Hi, I’m currently using torch.multiprocessing for sending the outputs of a neural network to another process. For simple discussion, I have two processes: the first one is for loading training data, forwarding network and sending the results to the other one, while the other one is for recving the results from the previous process and handling the results.

The question I get troubled in is that, multiprocesses slow down the data loader. At every begining of each epoch, the forwarding process will unexpectedly get stucked for a while and then continue forwarding. When I cancel the multiprocess (i.e. just forward network and don’t send data across processes), all things go smoothly, and the stucked phenomenon at every begining epoch disappears.

Below is a python3 simple script (runs on one GTX 1080) which loads a pretrained network and use the dataset of Cifar10 with arguments of num_workers=2 and pin_memory=True.

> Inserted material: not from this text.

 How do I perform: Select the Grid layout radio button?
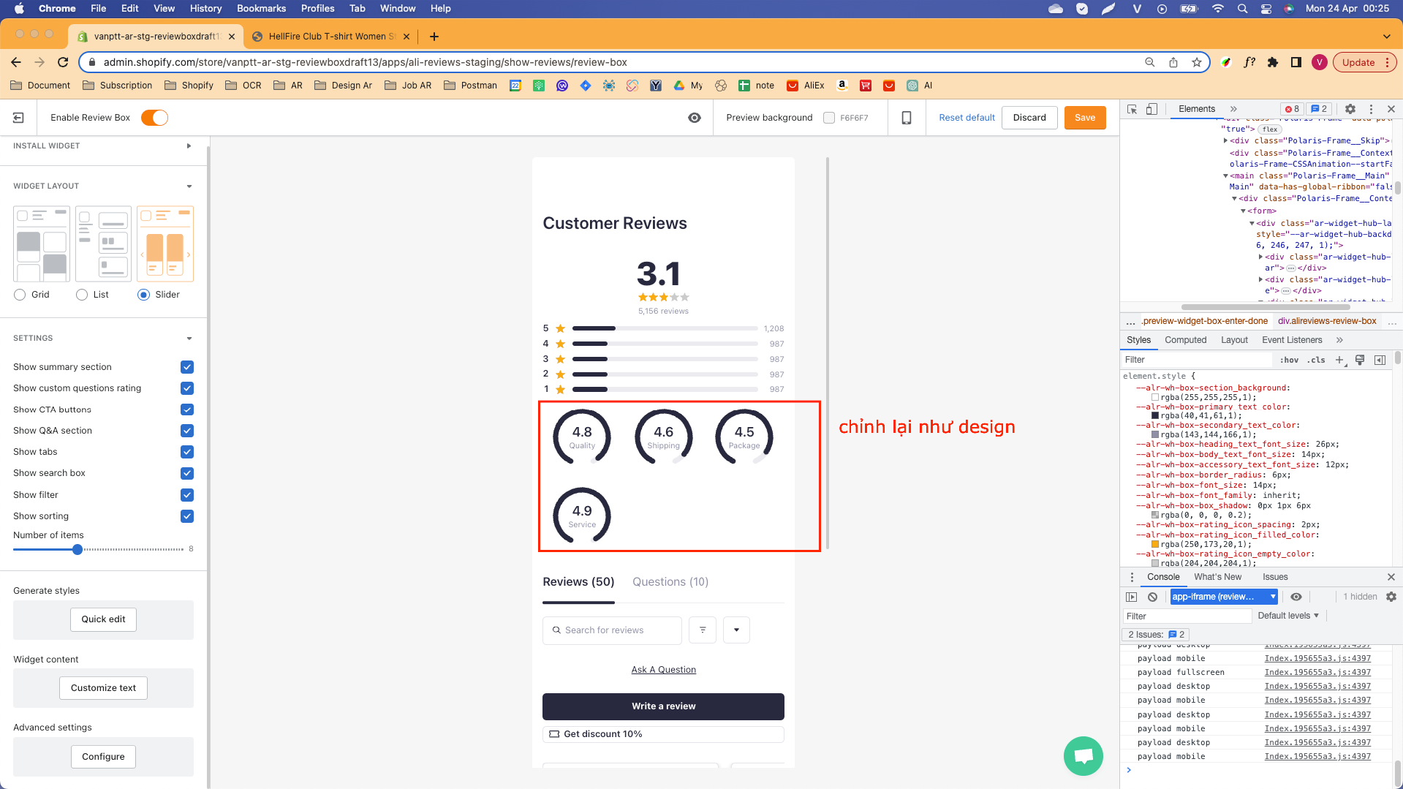(20, 295)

You will observe the program gets stucked between for epoch in range(total_epoch) and for step, datas in enumerate(trainloader)

Anyone has any idea on why this happens and how to solve this? (I am doubting it is caused by limits of shared memory, but still don’t know how to avoid this)

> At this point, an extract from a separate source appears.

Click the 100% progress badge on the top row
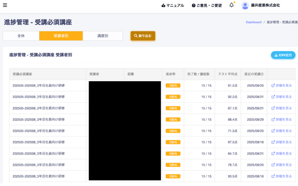The image size is (298, 186). (173, 85)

import torch.multiprocessing as mp

def main():

  os.environ['CUDA_VISIBLE_DEVICES'] = '0'
  device = torch.device('cuda:0')

  model_name = 'vgg16'
  dataset = 'cifar10'

  total_epoch = 20
  batch_size = 128

  # get model and datasets
  model = get_a_pretrained_model
  trainloader = get_cifar10_trainloader # numworkers=2, pin_memory=True
  for param in model.parameters():
    param.requires_grad = False
  model = model.to(device)
  model.eval()

  mp.set_start_method('spawn')
  buffer = mp.Queue()
  recv_proc = mp.Process(target=recv, args=(buffer,))
  recv_proc.start()

  # forwarding model and send results
  for epoch in range(total_epoch):
    # program will get stucked here
    for step, datas in enumerate(trainloader):
      inputs, labels = datas
      inputs, labels = inputs.to(device), labels.to(device)
      outs = model(inputs)
      buffer.put(outs)
      if step % 20 == 0:
        print('Epoch [{}]\t Step [{}]'.format(epoch, step))
  buffer.put(None)

  recv_proc.join()
  

def recv(buffer):
  while True:
    recved = buffer.get()
    if recved is None:
      break
    # do something with recved
    del recved


if __name__ == '__main__':
  main()

auroua · February 9, 2020, 2:35am

I encountered the same problem. Have you solved this problem?

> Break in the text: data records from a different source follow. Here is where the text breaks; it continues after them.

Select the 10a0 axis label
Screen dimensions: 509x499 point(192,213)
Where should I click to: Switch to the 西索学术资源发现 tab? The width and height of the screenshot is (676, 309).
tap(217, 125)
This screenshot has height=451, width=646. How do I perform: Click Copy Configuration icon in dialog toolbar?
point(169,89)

chen_dongdong · May 20, 2020, 3:37pm

Same problem encountered, can anybody answer it?

sailist · March 26, 2021, 3:14am

update pytorch to 1.7, then the arg persistent_workers will be helped. See this link What are the (dis) advantages of persistent_workers

AndreyBocharnikov · August 31, 2021, 11:13am

Thank you so much man, been facing this problem for a month, so glad to find you answer!

aowei · April 15, 2022, 5:24pm

I changed the start method to fork mp.set_start_method(‘fork’). It solved the problem.